JP2010004386A - Super resolution image capturing system, image capturing apparatus, super resolution image capturing method, super resolution image capturing program, and recording medium recorded with super resolution image capturing program - Google Patents

Abstract

<P>PROBLEM TO BE SOLVED: To provide a system for capturing a suitable number of position deviation images and generating a super resolution image. <P>SOLUTION: In the super resolution image capturing system, an image sensor and an optical system are relatively shifted and a plurality of position deviation image signals are captured and supplied to a super resolution processing section for creating a super resolution image.

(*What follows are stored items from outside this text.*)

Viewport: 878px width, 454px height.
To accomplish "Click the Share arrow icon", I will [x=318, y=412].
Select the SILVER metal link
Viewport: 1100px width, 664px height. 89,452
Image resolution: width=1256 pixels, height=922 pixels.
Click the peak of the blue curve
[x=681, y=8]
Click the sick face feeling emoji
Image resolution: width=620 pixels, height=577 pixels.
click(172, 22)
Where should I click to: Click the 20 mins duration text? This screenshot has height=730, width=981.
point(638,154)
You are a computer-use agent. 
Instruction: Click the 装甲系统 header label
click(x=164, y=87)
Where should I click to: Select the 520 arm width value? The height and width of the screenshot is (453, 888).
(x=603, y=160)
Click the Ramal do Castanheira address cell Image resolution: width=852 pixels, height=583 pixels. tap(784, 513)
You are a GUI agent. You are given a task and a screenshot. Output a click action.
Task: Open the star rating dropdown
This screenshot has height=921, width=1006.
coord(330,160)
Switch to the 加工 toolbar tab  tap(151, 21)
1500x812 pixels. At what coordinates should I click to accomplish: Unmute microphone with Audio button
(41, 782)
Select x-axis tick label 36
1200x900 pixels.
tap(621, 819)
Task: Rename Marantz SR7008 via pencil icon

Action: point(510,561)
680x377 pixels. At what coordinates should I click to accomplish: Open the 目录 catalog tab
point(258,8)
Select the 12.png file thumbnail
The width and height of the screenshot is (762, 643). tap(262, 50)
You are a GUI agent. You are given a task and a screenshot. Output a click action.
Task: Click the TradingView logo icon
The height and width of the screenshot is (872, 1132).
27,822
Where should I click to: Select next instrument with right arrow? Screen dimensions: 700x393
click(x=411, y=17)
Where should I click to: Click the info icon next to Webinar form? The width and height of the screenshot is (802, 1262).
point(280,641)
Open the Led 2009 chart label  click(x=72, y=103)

The super resolution image capturing system is further constituted of: an image feature analyzing section for analyzing an image signal from the image sensor to analyze features of the image; a shift data setting section which sets shift data for relatively shifting the image sensor and the optical system on the basis of a feature analysis signal from the image feature analyzing section; and a shift control section for controlling a shift section on the basis of a shift data signal from the shift data setting section. <P>COPYRIGHT: (C)2010,JPO&INPIT

Description

  The present application belongs to a technical field of a super-resolution image acquisition system, an image acquisition device, a super-resolution image acquisition method, a super-resolution image acquisition program, and a recording medium on which the super-resolution image acquisition program is recorded. More specifically, the present application relates to a super-resolution image acquisition system, an image acquisition device, a super-resolution image acquisition method, a super-resolution image acquisition program, and a super-resolution image acquisition system that acquire a super-resolution image based on a plurality of misregistration images. The present invention belongs to the technical field of recording media on which an image image acquisition program is recorded.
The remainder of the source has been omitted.